SCIENCE AT THE EDGE SEMINAR SERIES

Quantitative Biology / Gene Expression in Development & Disease Seminar

Friday, 25 January 2013 at 11:30am

Room 1400 Biomedical and Physical Sciences Bldg.

Refreshments at 11:15

Speaker:  Mingyao Li, Department of Biostatistics & Epidemiology, University of Pennsylvania School of Medicine

Title:  Translational Genomics Study in Evoked Human Inflammation

Abstract:
Inappropriate or sustained activation of innate immunity is a pathologic feature of several common cardiometabolic disorders. Little is known, however, about transcriptomic modulation during inflammatory stress in disease relevant human tissues. We applied RNA sequencing (RNA-Seq) during low-dose experimental endotoxemia (LPS) in healthy humans to interrogate, in an unbiased manner, inflammatory tissue level transcriptome responses of relevance to complex cardiometabolic diseases.

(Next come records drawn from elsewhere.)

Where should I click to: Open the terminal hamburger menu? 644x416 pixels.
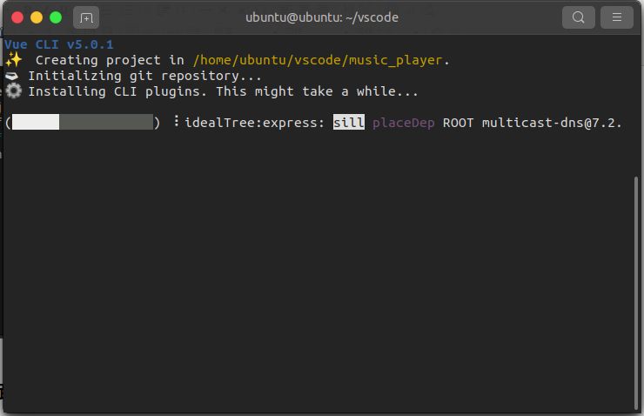tap(617, 17)
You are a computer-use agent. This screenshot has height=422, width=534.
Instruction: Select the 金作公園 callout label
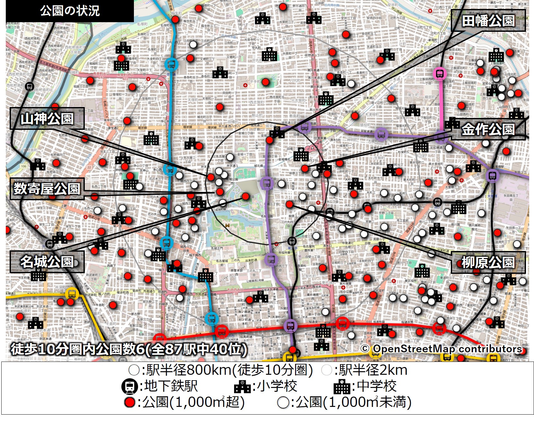(488, 129)
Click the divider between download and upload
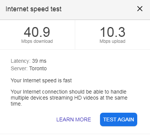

We utilized adipose and blood samples from three healthy individuals who underwent a standardized inpatient endotoxemia protocol. Our comprehensive analysis revealed substantial, highly tissue-specific LPS modulated changes in the expression of protein-coding genes and lincRNAs as well as alternative splicing (AS). We also confirmed adipocytes and macrophages as potential cell sources of selective LPS modulated lincRNAs and AS events. We further defined disease relevance of a subset of findings in obese adipose tissue and through interrogation of overlap with genome-wide association study loci for cardiometabolic traits. Finally, we evaluated the relationship between RNA-Seq depth and the ability to detect differentially expressed (DE) genes and differential AS (DAS) events. Our results suggest that a much higher sequencing depth is needed to reliably identify DAS events than for DE genes. Our findings provide novel insights into tissue-level transcriptomic variations that are relevant to common cardiometabolic diseases.